Shane Alden, whom Odd described as his protege, occasionally stepped in to point out a plant. Odd said he met Alden last year on one of his tours, and he’s shadowing on tours so he can lead his own foraging groups in the future.

As the tour made its way through the Montrose Point Bird Sanctuary, Alden pointed out Queen Anne’s lace, also known as a wild carrot plant. Some new foragers may confuse the wild carrot with poison hemlock, he said, as they have similar flowers, but the key to identifying Queen Anne’s lace is the fuzzy stems.

“Queen Anne has hairy legs,” he joked with the group.

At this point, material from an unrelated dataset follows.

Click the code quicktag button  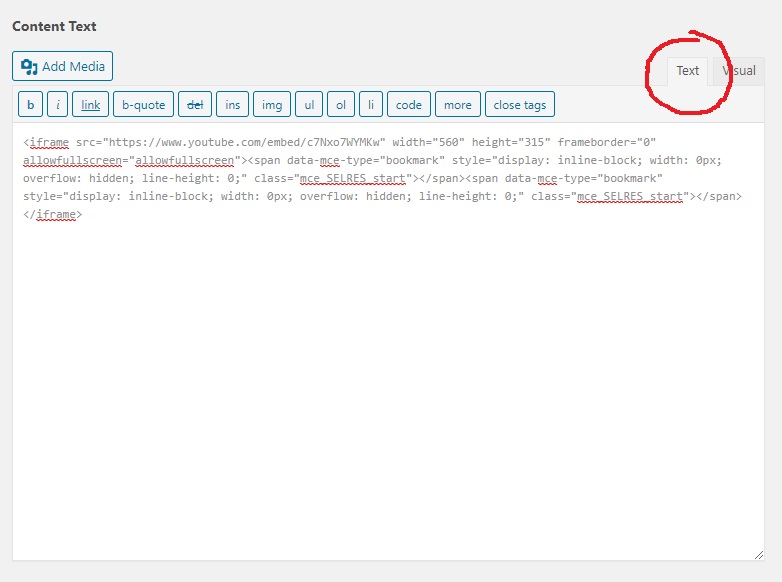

Christy Jackson, a first-time Eat the Parks participant, said she found Odd’s Facebook page after looking for groups related to mushroom foraging. She said she was surprised to see so many edible plants growing in such an urban area during the tour.

“I didn’t expect there to be so much around us that you can eat,” Jackson said. “That you can, as he mentioned a few times, just pick and pry up and throw into your pancakes for some extra nutrition.”

And for those mushroom-loving foragers like Jackson, a highlight of the tour was when Odd spotted a yellow chicken of the woods growing on a hawthorn tree while the group was still near the skate park.

Odd said the mushrooms are named for their taste — “they legit taste like chicken” — and added that someone could revolutionize meat substitutes if he or she could reliably cultivate the fungi. To the awe of the participants, Odd said he’d never seen a chicken of the woods in Chicago before Sunday.

“I’m blown away that this is here,” Odd said.